The list of the benefits of it could go more and more, but I guess the list of its weaknesses would also grow, so I stop here.
THE STRUCTURE OF CASE STUDY
Common table of contents:
1. 1. Company Overview
1. 2. Phyisical Locations
1. 3. Planned Changes
1. 4. Problem Statements
2. EXISTING ENVIRONMENT
2. 1. Existing Application Environment
2. 2. Existing Supporting Infrastructure
3. BUSINESS REQUIREMENTS
– General Requirements
– Business Processes
(also sometimes under TECHNICAL REQUIREMENTS)
– Data / Storage of Information
– Multiple Language Support
Generally, a case study inside the exam consists of two or three main chapters. These are: background, existing environment and business requirements. In Background, there is usually a vision and mission statement, a short description of company’s main occupations, organizational and geographic structure, planned changes and the statements about business problems. In Existing Environment section you can find a description of platform and dev tools on which the current solution is made and some of the othere related stuff as a network, protocols, internet, other participants in sharing the data. Finally, inside Business Requirements there are stuff like solution metrics (performance, security) or other special factors that are important for the task, as multiple languages or interoperability.
What is your task?
Your task, my friend, would be to read the study and to start using your underlining marker as much as you can. In other words, grasp the text and try to find something vital and indicating for the problem. As a guideline what is your goal, you shoud read Planned Changes section carefully. This is the spot where is mentioned what application is required or which existing functionality needs to change.
For example, if planned change includes to migrate all existing application to .NET framework 2.0, you should know that there is a possibility you’ll get the question in which you should know the differences about a certain method call or approach between the two of the frameworks. And that would be the answer to your question.

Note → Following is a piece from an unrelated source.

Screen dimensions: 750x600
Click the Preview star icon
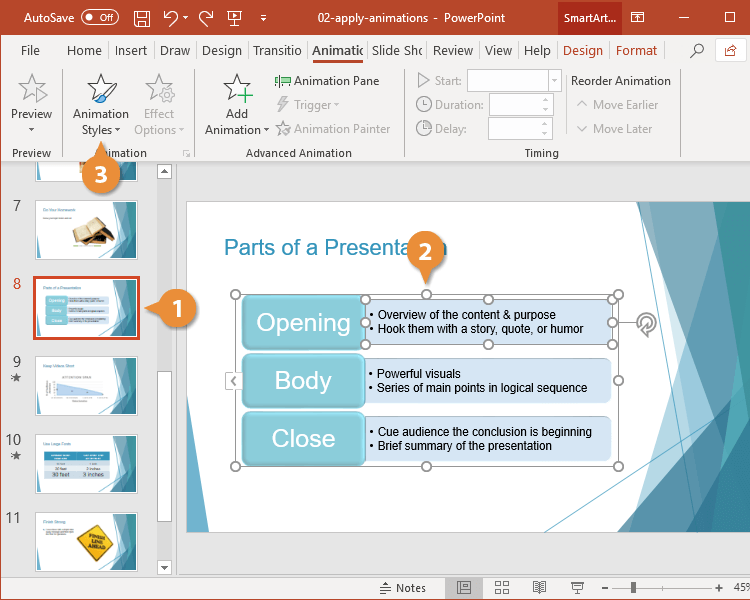point(31,89)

Another example to that is, if a company plan to spread to different geo-areas instead of going local. This indicates you should revise all the methodologies currently used for connecting the components, number of layers, scallability issues, and so.
Also, Problem Statement is equally important. If users report that response time of the application or query in slow, you should review the sections about technical requirements and existing environment, especially existing supporting infrastructure.
Other questions will be direct or indirect implications of business and technical requirements of the study. That means that the answer would be just to read everything under certain requirement and try not to be in colision with some other requirement in the study.
For example, there are lots of questions like:
‘You need to design (or create, modify, determine, etc) some task for this-and-that business process. Your solution must fullfill all business and technical requirements. What should you do?’
In that case, read the material and write down everything what might interfere with this task and with the requirements and, using selection, pick the right solution.
Also, there are questions in which you have, along with fullfilling all the requirements, support an additional requirement, for example, pick the solution which require minimum amount of development time, minimum number of changes, minimize additional network (or disk) usage, simplest or quickest solution, etc. But be warned, usually that is the trick that you omit other requirements mentioned in the case. You must satisfy all the requirements.